Nickens, who said her father took most of the racial insults “in stride,” still has the toy ambulance and doll in her house.
Before a game against Washington and Lee in 1923, the Virginia college refused to play if West did. Given those demands, W&J’s coach, John Heisman, and West’s teammates decided not to participate, and the game was canceled. The stand the college took remains a point of pride.
That event, among others, is retold in an unpublished manuscript put together in 1981 by Nickens’s late mother, LaVerne Gregory West, and Arthur P. Davis from Howard University. It compiled West’s handwritten notes about his athletic accomplishments as well as his time as his experience in the 1920s.
In addition to his success in football, West also was an accomplished track star. He won the pentathlon at the Penn Relays in 1922 and 1923. He also was a member of the 1924 U.S. Olympic team, although he did not participate. After graduating, West signed with a professional football team, the Akron Pros, but only practiced with the team for a week before finding out he was accepted to study at the Howard University College of Medicine.
West started a general medical practice in Alexandria in 1928 and maintained it for about 50 years, through both the Great Depression and World War II. His efforts during the war included donating his time to giving physicals as well as treating veterans when they returned home.

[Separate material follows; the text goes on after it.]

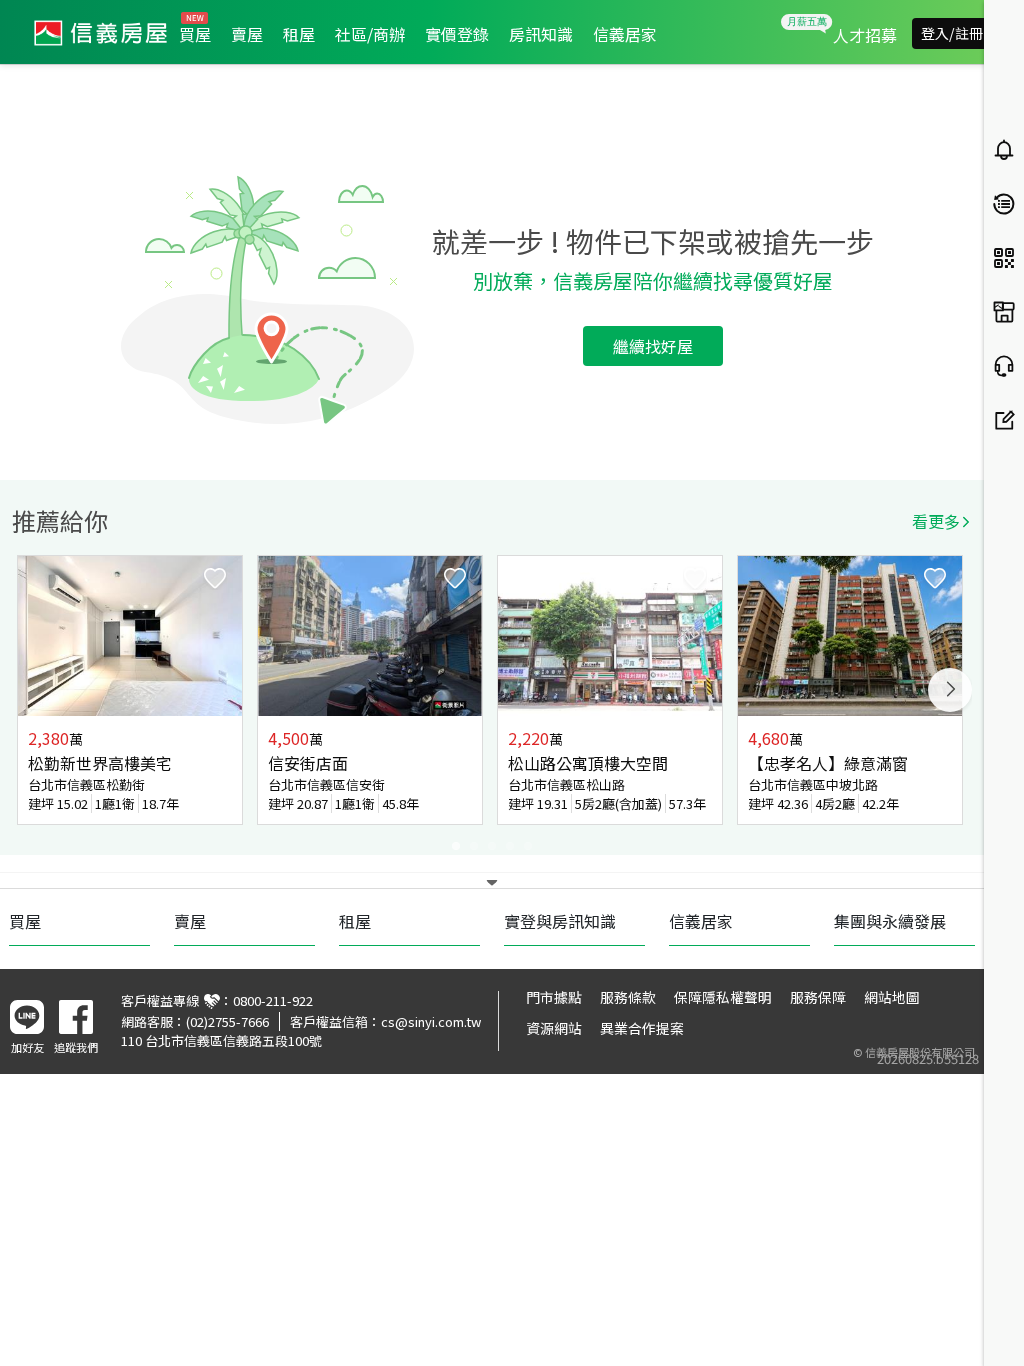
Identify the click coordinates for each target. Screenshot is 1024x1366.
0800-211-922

“He found a way to take care of people over and above the medicine,” Nickens said. “He was just a kind person, and my mother, too, they were real giving people.”
Nickens has learned more about her dad since his passing, and she said she is glad her father’s story has started to reach more people. But her memories stretch back to the time she sat on her dad’s lap on a tractor on his farm in Virginia and when she was 9 years old on the skeet range and shot down five clay pigeons, causing her father to shout, “West can’t lose!”
She believes both her parents are still with her, watching as she and her brother have gone through life. As for the weekend in Pasadena, Nickens said she knows her father will be there, too, observing as she represents what he stood for.
“He’ll be out there with me,” Nickens said. “I’m just so happy for him.”